Assuming that your ref components are intended to be used as your look-at vector, I think what you need is
refY = sin(DEG2RAD(anglePitch));
XZfactor = cos(DEG2RAD(anglePitch));
refX = XZfactor*sin(DEG2RAD(angleYaw));
refZ = -XZfactor*cos(DEG2RAD(angleYaw));
This one has been eating up my entire night, and I'm finally throwing up my hands for some assistance. Basically, it's fairly straightforward to calculate the Pitch and Yaw from the View Matrix right after you do a camera update:
D3DXMatrixLookAtLH(&m_View, &sCam.pos, &vLookAt, &sCam.up);
pDev->SetTransform(D3DTS_VIEW, &m_View);
// Set the camera axes from the view matrix
sCam.right.x = m_View._11;
sCam.right.y = m_View._21;
sCam.right.z = m_View._31;
sCam.up.x = m_View._12;
sCam.up.y = m_View._22;
sCam.up.z = m_View._32;
sCam.look.x = m_View._13;
sCam.look.y = m_View._23;
sCam.look.z = m_View._33;
// Calculate yaw and pitch and roll
float lookLengthOnXZ = sqrtf( sCam.look.z^2 + sCam.look.x^2 );
fPitch = atan2f( sCam.look.y, lookLengthOnXZ );
fYaw = atan2f( sCam.look.x, sCam.look.z );
So my problem is: there must be some way to obtain the Roll in radians similar to how the Pitch and Yaw are being obtained at the end of the code there. I've tried several dozen algorithms that seemed to make sense to me, but none of them gave quite the desired result. I realize that many developers don't track these values, however I am writing some re-centering routines and setting clipping based on the values, and manual tracking breaks down as you apply mixed rotations to the View Matrix. So, does anyone have the formula for getting the Roll in radians (or degrees, I don't care) from the View Matrix?
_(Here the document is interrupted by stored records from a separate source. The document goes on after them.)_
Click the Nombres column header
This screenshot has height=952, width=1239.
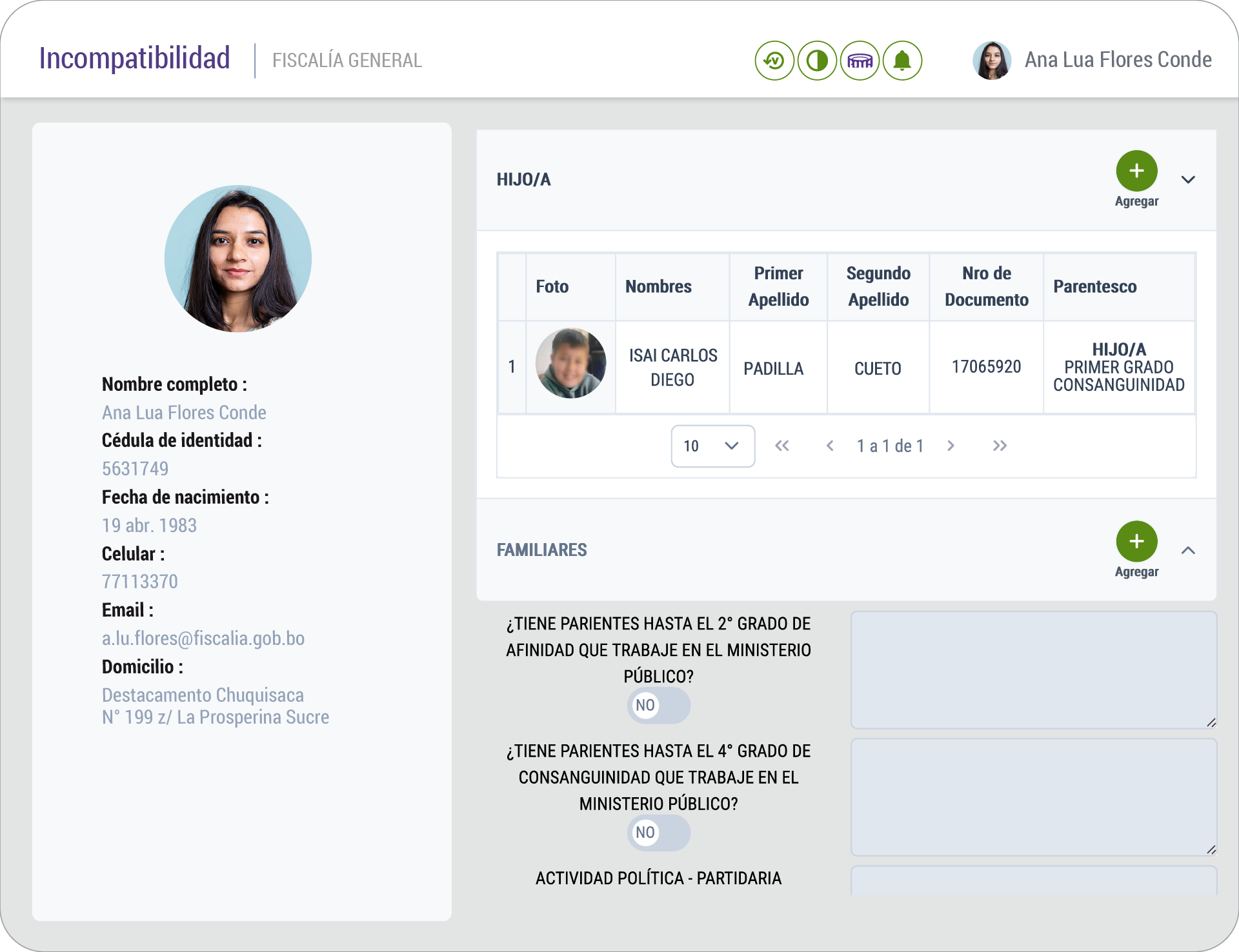[x=658, y=286]
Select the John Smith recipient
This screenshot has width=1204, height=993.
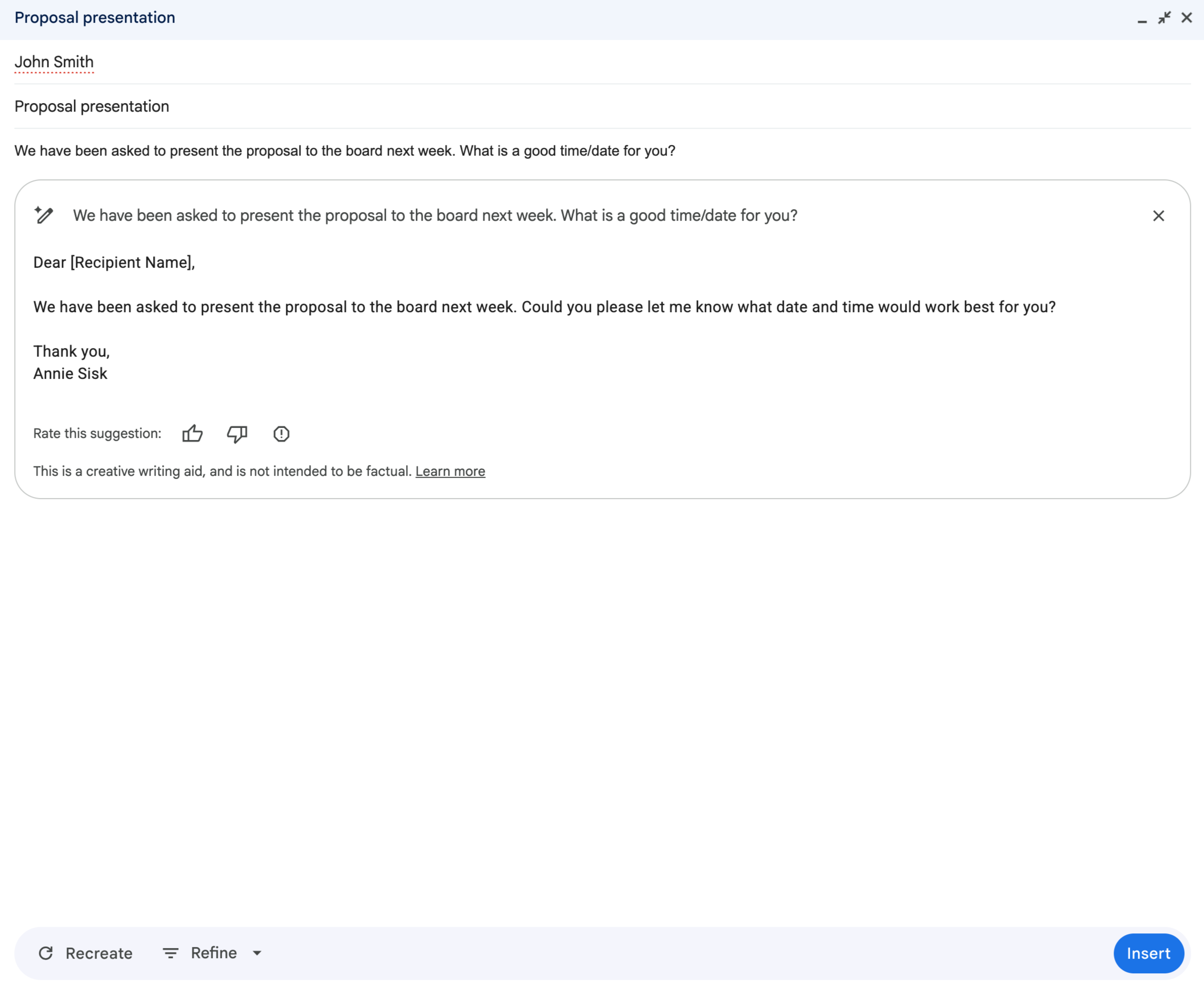click(x=55, y=62)
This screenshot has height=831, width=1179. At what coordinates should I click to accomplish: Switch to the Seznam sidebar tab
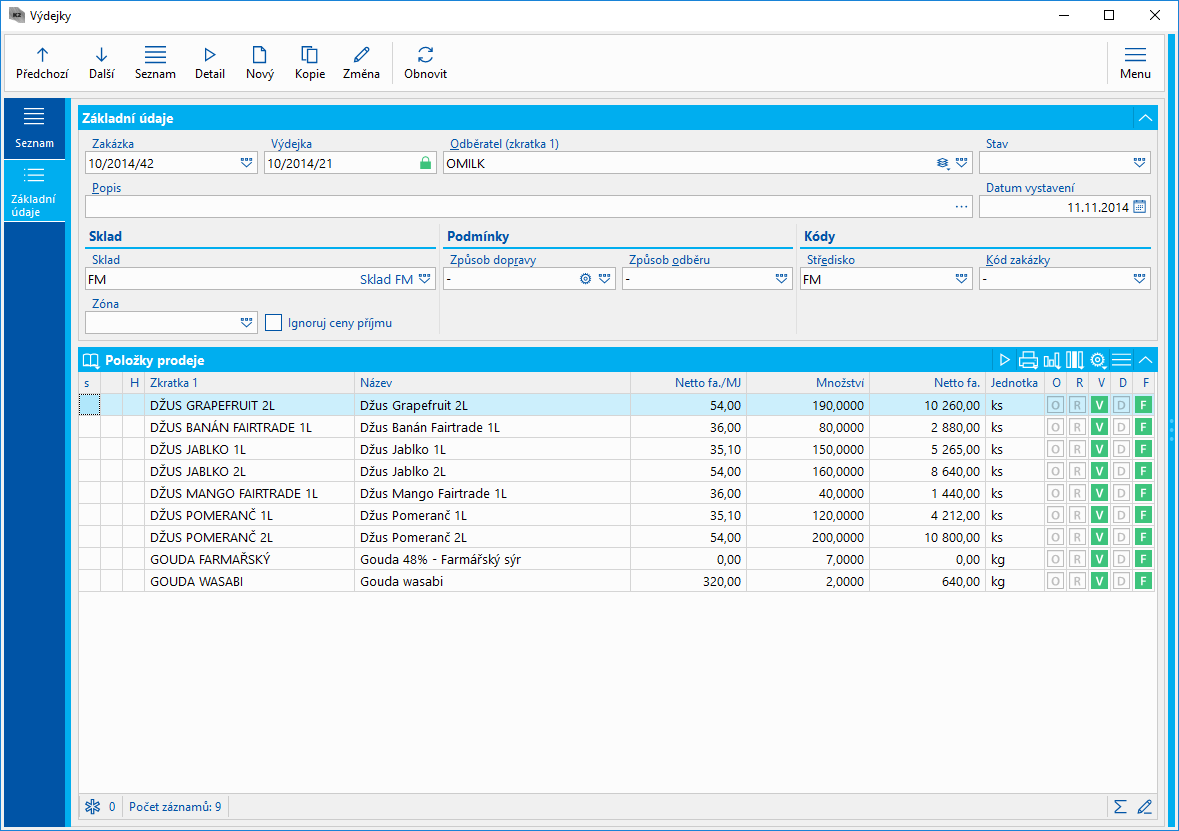pos(34,127)
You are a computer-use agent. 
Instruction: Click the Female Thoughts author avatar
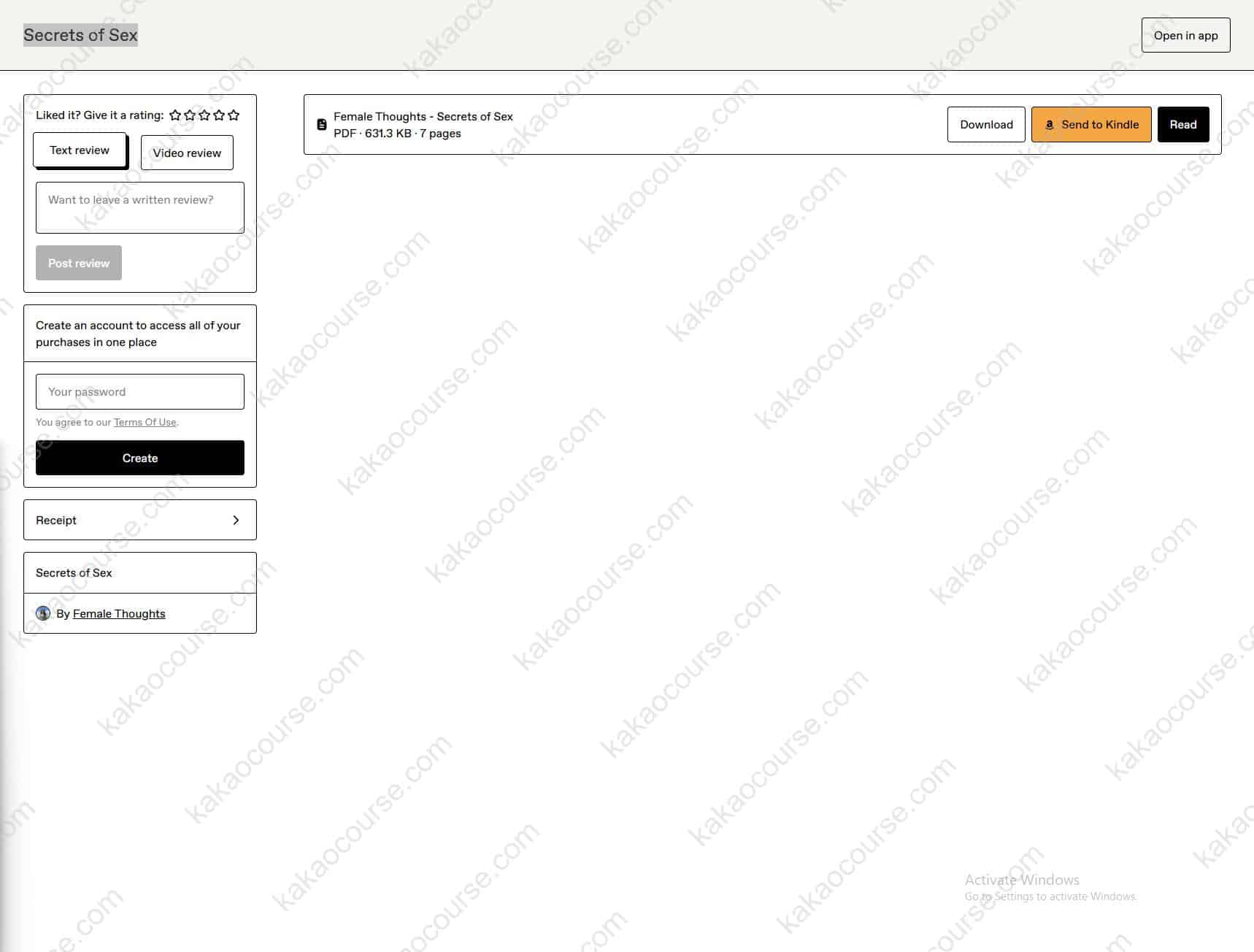(43, 613)
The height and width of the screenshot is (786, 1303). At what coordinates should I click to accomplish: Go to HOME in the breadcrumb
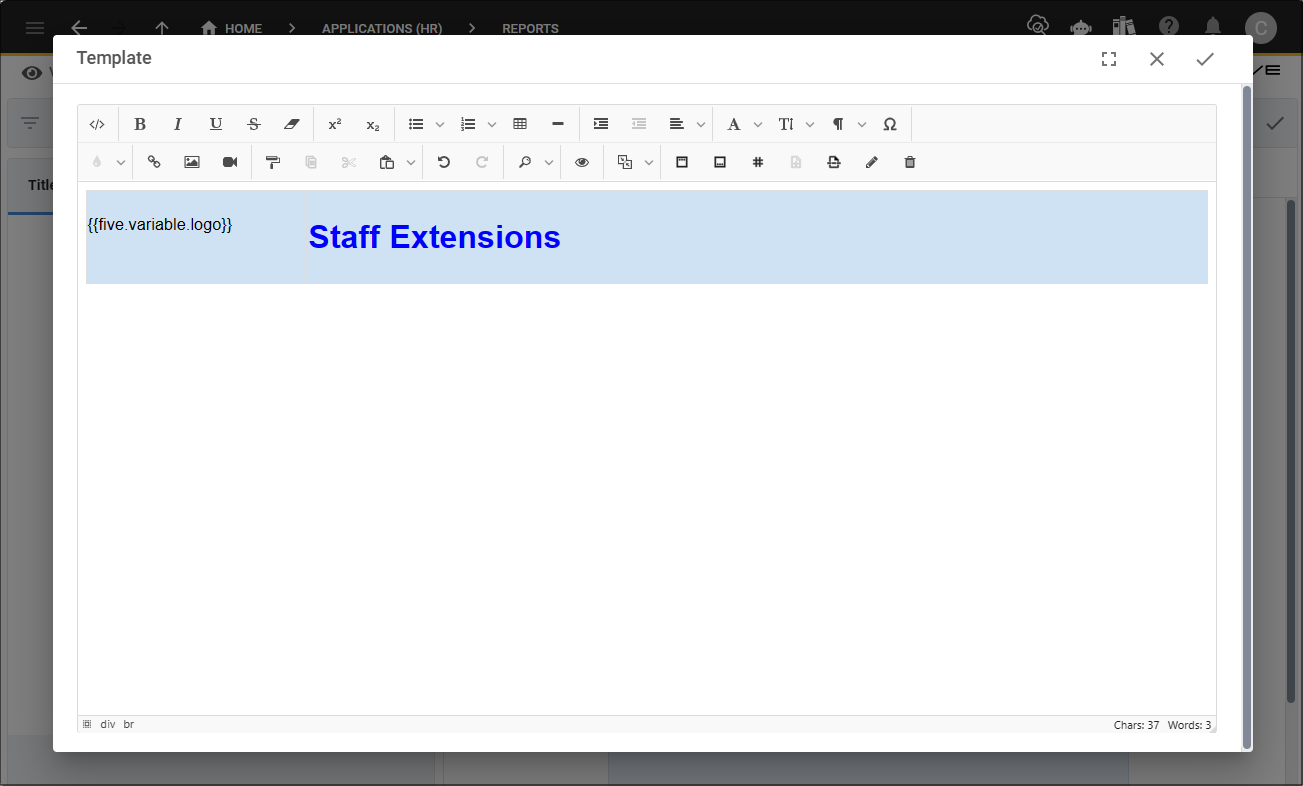tap(232, 28)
Woohoo, got it! Thank you stacker for the link to the Euler Angles entry on Wikipedia, the gamma formula at the end was indeed the correct solution! So, to calculate Roll in radians from a "vertical plane" I'm using the following line of C++ code:
fRoll = atan2f( sCam.up.y, sCam.right.y ) - D3DX_PI/2;
As Euler pointed out, you're looking for the arc tangent of the Y (up) matrix's Z value against the X (right) matrix's Z value - though in this case I tried the Z values and they did not yield the desired result so I tried the Y values on a whim and I got a value which was off by +PI/2 radians (right angle to the desired value), which is easily compensated for. Finally I have a gryscopically accurate and stable 3D camera platform with self-correcting balance. =)
It seems the Wikipedia article about Euler angles contains the formula you're lookin for at the end.